Professional background
Wong Li Lin made her television debut in 1994 and has acted in dramas such as Masters of the Sea (1994) and Rising Expectations (长河) (1997). She became a household name for her lead role as Inspector Elaine Tay in Mediacorp Channel 5 cop drama Triple Nine (Season 1 and 2) from 1995 to 1997. After a brief hiatus from acting in 1999, she returned in 2001 and started acting frequently in Mediacorp Channel 8 dramas such as Love Me, Love Me Not (真爱无敌) (2001), The Challenge (谁与争锋) (2001) and The Reunion (顶天立地) (2001). She was also one of the four judges of the reality TV series "The Dance Floor".

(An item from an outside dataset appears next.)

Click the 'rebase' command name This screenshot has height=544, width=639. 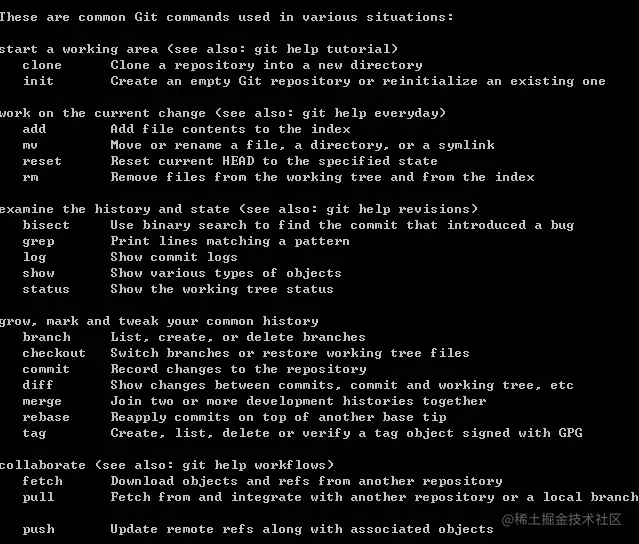click(x=46, y=417)
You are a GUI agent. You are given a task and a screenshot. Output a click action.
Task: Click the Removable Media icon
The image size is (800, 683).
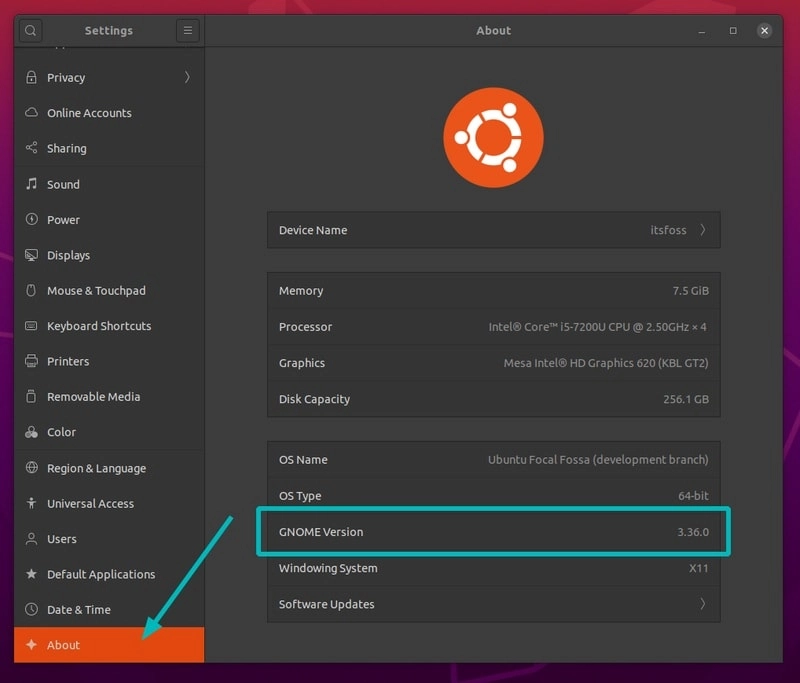pyautogui.click(x=31, y=396)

In 2008, Wong starred in the Singapore romance film The Leap Years alongside Ananda Everingham, and was nominated for Best Performer in the Singapore Film Awards 2009. The movie was directed by Jean Yeo. She has also starred in several European movies and telemovies such as Love Under the Sign of the Dragon, The Tiger Team, Love in the Lion City, and The Patriarch.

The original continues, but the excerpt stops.